Il Ramadan a Fossano
A Fossano sono un centinaio i fedeli islamici che frequentano il Centro Assalam (in maggioranza marocchini e senegalesi), ubicato in due sedi cittadine. Luoghi, come abbiamo già scritto, non solo di preghiera, ma anche di incontro, soprattutto in questo particolare mese sacro del Ramadan. Di cui sentono il peso delle restrizioni, in seguito alle disposizioni dettate dall’emergenza sanitaria, anche se “tutti hanno accettato positivamente questa situazione.
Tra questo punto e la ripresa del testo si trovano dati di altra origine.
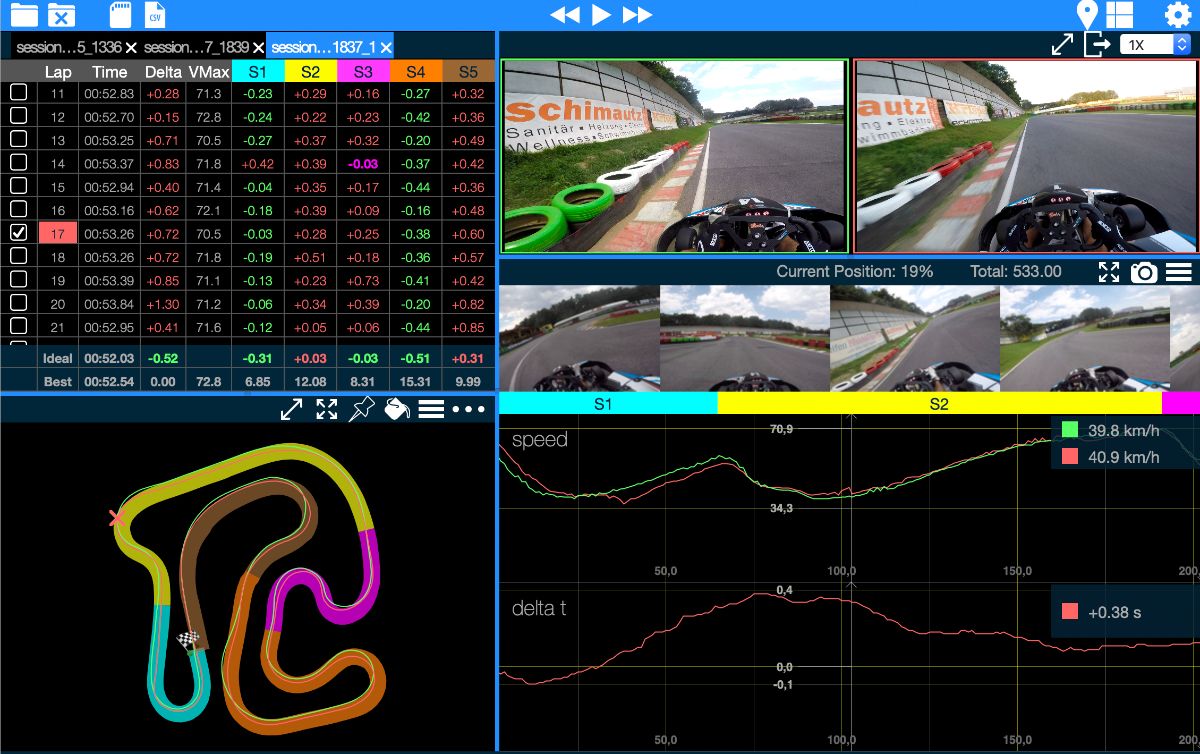Screen dimensions: 1200x754
Task: Take a snapshot with the camera icon
Action: [x=1143, y=272]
Quest’anno l’emergenza attuale ci ha spinto alla decisione di viverlo pregando ognuno a casa propria con le nostre famiglie - ci dice Abdelhadi Moujeahid, responsabile delle pubbliche relazioni del Centro di Fossano -. Si era pensato, in un primo momento, di incontrarsi anche via skype, seguendo la preghiera guidata dall’imam, ma poi gestirla non sarebbe stato facile. Speriamo di riuscire a farcela dal 4 maggio, se ci danno, non solo a noi, ma a tutti, la possibilità di aprire i luoghi religiosi. L’unico problema è che in questo mese di Ramadan noi ospitavamo la gente in difficoltà o chi è solo, non sposato, preparando i tavoli nella sede della nostra associazione e offrendo da mangiare gratis, con la possibilità di portarsi qualcosa a casa. E poi facendo insieme la preghiera propria di questo mese, che si chiama Tarawih”.
C’è stato dunque, anche per questi fedeli, un adattamento della tradizione alle difficoltà del momento attuale, cercando però di conservarla con tutte le pratiche e lo spirito che la contraddistingue. “Adesso”, aggiunge, “ci siamo divisi i compiti per portare, alle persone che erano venute in occasioni precedenti, il pasto del giorno o dei soldi per potersi comprare quello che vogliono; è questo infatti un momento di carità che va incontro anche alle loro necessità. E poi è consuetudine di questo periodo invitare le persone a casa. Per esempio, a me è capitato anche di invitare degli italiani, i miei vicini, a partecipare con noi, affinché conoscano le nostre tradizioni. Nel 26° giorno del Ramadan, inoltre, ci sarà l’elemosina (o zakat, in cui confluisce il 5% delle entrate di una persona), che daremo ai bisognosi. In questo momento non abbiamo ancora deciso se dare anche un aiuto per far fronte al Coronavirus (che abbiamo comunque appena versato la settimana scorsa). Ci siamo resi disponibili per interventi sociali, se ce ne fosse bisogno. Per il momento però non abbiamo avuto risposte”.
Chiediamo se in mezzo a tante restrizioni, ci siano anche aspetti più positivi o prettamente spirituali da recuperare o rilanciare di questa tradizione religiosa. “È proprio questo il mese in cui la nostra religione ci invita, prima di iniziarlo, a chiedere scusa se hai litigato con qualcuno, indipendentemente se a torto o ragione” la risposta. “È dunque un mese di perdono. Quest’anno, con il Coronavirus, stiamo dando al Ramadan un’altra connotazione positiva, quella di rinforzare i legami con la famiglia, essendo in molti a casa dal lavoro. Se di solito portavamo i nostri figli in associazione o moschea, dove c’è l’imam che guida, adesso vivremo un momento particolare di preghiera insieme a loro, li seguiremo e risponderemo anche alle domande che vorranno fare a noi (genitori)”.